| DIRECTIONS |
The output must be the data, printed exactly as written.

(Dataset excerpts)
------

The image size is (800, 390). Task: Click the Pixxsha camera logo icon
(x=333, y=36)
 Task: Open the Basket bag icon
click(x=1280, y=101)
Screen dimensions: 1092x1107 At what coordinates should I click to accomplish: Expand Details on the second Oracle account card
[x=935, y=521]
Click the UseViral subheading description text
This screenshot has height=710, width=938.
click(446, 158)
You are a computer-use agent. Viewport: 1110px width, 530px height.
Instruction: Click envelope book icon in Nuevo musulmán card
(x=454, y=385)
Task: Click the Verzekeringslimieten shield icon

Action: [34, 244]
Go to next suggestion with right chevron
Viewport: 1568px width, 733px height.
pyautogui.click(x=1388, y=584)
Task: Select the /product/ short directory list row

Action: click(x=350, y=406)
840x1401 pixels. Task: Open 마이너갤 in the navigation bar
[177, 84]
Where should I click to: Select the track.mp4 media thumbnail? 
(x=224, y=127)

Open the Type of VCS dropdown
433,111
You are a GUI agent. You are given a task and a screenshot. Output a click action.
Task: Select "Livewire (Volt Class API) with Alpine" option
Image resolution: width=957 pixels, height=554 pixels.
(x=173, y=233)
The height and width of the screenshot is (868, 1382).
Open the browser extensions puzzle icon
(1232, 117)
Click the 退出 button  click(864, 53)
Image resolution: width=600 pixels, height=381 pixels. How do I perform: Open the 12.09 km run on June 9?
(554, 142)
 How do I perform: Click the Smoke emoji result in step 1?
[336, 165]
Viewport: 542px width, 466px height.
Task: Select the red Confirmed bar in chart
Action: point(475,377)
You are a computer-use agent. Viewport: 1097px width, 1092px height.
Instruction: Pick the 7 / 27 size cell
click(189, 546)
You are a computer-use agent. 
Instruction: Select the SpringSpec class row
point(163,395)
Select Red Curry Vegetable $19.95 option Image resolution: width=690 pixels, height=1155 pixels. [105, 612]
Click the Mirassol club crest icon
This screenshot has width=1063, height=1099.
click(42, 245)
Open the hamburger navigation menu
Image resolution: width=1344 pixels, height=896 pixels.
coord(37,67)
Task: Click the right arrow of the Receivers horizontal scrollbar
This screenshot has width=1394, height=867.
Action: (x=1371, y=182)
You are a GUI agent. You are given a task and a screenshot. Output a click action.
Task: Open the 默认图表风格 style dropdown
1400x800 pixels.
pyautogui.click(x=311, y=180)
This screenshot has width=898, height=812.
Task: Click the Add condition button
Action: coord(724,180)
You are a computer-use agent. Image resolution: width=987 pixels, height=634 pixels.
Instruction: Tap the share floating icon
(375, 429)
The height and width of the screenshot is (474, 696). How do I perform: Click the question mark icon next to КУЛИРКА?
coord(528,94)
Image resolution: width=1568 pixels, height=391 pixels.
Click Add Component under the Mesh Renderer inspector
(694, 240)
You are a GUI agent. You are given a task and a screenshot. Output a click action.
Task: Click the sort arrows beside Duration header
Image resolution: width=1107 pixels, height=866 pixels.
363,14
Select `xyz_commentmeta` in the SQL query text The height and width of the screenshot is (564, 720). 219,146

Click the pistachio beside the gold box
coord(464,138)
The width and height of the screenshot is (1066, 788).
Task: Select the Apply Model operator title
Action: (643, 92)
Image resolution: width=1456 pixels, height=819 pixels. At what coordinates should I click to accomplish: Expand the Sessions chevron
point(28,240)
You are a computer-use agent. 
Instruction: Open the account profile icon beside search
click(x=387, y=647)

------

| RESULT FOR THIS TASK |
The image size is (800, 390). Task: Click the Pixxsha camera logo icon
(x=333, y=36)
 Task: Open the Basket bag icon
click(x=1280, y=101)
Screen dimensions: 1092x1107 At what coordinates should I click to accomplish: Expand Details on the second Oracle account card
[x=935, y=521]
Click the UseViral subheading description text
This screenshot has height=710, width=938.
click(446, 158)
You are a computer-use agent. Viewport: 1110px width, 530px height.
Instruction: Click envelope book icon in Nuevo musulmán card
(x=454, y=385)
Task: Click the Verzekeringslimieten shield icon

Action: [34, 244]
Go to next suggestion with right chevron
Viewport: 1568px width, 733px height.
pyautogui.click(x=1388, y=584)
Task: Select the /product/ short directory list row

Action: click(x=350, y=406)
840x1401 pixels. Task: Open 마이너갤 in the navigation bar
[177, 84]
Where should I click to: Select the track.mp4 media thumbnail? 
(x=224, y=127)

Open the Type of VCS dropdown
433,111
You are a GUI agent. You are given a task and a screenshot. Output a click action.
Task: Select "Livewire (Volt Class API) with Alpine" option
Image resolution: width=957 pixels, height=554 pixels.
(x=173, y=233)
The height and width of the screenshot is (868, 1382).
Open the browser extensions puzzle icon
(1232, 117)
Click the 退出 button  click(864, 53)
Image resolution: width=600 pixels, height=381 pixels. How do I perform: Open the 12.09 km run on June 9?
(554, 142)
 How do I perform: Click the Smoke emoji result in step 1?
[336, 165]
Viewport: 542px width, 466px height.
Task: Select the red Confirmed bar in chart
Action: point(475,377)
You are a computer-use agent. Viewport: 1097px width, 1092px height.
Instruction: Pick the 7 / 27 size cell
click(189, 546)
You are a computer-use agent. 
Instruction: Select the SpringSpec class row
point(163,395)
Select Red Curry Vegetable $19.95 option Image resolution: width=690 pixels, height=1155 pixels. [105, 612]
Click the Mirassol club crest icon
This screenshot has width=1063, height=1099.
click(42, 245)
Open the hamburger navigation menu
Image resolution: width=1344 pixels, height=896 pixels.
coord(37,67)
Task: Click the right arrow of the Receivers horizontal scrollbar
This screenshot has width=1394, height=867.
Action: (x=1371, y=182)
You are a GUI agent. You are given a task and a screenshot. Output a click action.
Task: Open the 默认图表风格 style dropdown
1400x800 pixels.
pyautogui.click(x=311, y=180)
This screenshot has width=898, height=812.
Task: Click the Add condition button
Action: coord(724,180)
You are a computer-use agent. Image resolution: width=987 pixels, height=634 pixels.
Instruction: Tap the share floating icon
(375, 429)
The height and width of the screenshot is (474, 696). How do I perform: Click the question mark icon next to КУЛИРКА?
coord(528,94)
Image resolution: width=1568 pixels, height=391 pixels.
Click Add Component under the Mesh Renderer inspector
(694, 240)
You are a GUI agent. You are given a task and a screenshot. Output a click action.
Task: Click the sort arrows beside Duration header
Image resolution: width=1107 pixels, height=866 pixels.
363,14
Select `xyz_commentmeta` in the SQL query text The height and width of the screenshot is (564, 720). 219,146

Click the pistachio beside the gold box
coord(464,138)
The width and height of the screenshot is (1066, 788).
Task: Select the Apply Model operator title
Action: (643, 92)
Image resolution: width=1456 pixels, height=819 pixels. At what coordinates should I click to accomplish: Expand the Sessions chevron
point(28,240)
You are a computer-use agent. 
Instruction: Open the account profile icon beside search
click(x=387, y=647)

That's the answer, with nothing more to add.